Expectations for today’s policy decision by the European Central Bank were at a bare minimum going into the event. Despite the suppressed expectations, the ECB managed to dull the event down even further by adjusting their opening statement such that it indicates the decision would not include an assessment of the economic outlook. The lack of excitement was visible across markets, as EURUSD remained unfazed after the release of the initial rate statement.
In the press conference, President Lagarde gave more clarity on the ECB’s view of the current macroeconomic background, stating that the momentum in the euro area has moderated due to supply shortages and labour imbalances despite the strong recovery.
Beyond this, Lagarde spent a solid amount of time discussing inflation; “We talked about inflation, inflation, inflation.” She reiterated heavily throughout the press conference that inflation is rising primarily because of the surge in energy prices and because demand is outstripping supply, while base effects also contribute to the recent overshooting. However, with inflation expectations now converging closer to the ECB’s 2% target and confidence that price growth will moderate closer to 2% once these transitory factors dissipate, Lagarde outlined that recent CPI readings won’t be enough to force the ECB to tighten policy further just yet. Lagarde also stated market bets on rate hikes are not in line with current guidance, pushing back on aggressive money market pricing which saw 20bps of hikes factored in by Dec 2022 earlier today.
While the ECB communicated that the inflationary overshoot is transitory and that the market pricing of rate hikes is too aggressive, today’s communication was not enough to change courses for FX and bond traders.

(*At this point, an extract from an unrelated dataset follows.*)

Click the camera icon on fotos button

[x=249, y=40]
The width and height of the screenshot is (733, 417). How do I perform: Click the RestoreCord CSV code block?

The 10Y German Bund yield saw fresh highs while EURUSD rallied throughout the press conference following the dull policy statement. This may be because markets are still too accustomed to Draghi’s focus on the market pricing of ECB policies and view Lagarde’s concerns over the latest money market developments as limited, emboldening market claims that the ECB could raise rates as early as next year – although economists broadly disagree with this view. FX traders now turn to next week’s Federal Reserve meeting where markets’ hawkish pricing will be put to the test, while EURUSD investors may have to wait for tomorrow’s eurozone GDP and CPI data at 11:00 CET to break out of recent ranges.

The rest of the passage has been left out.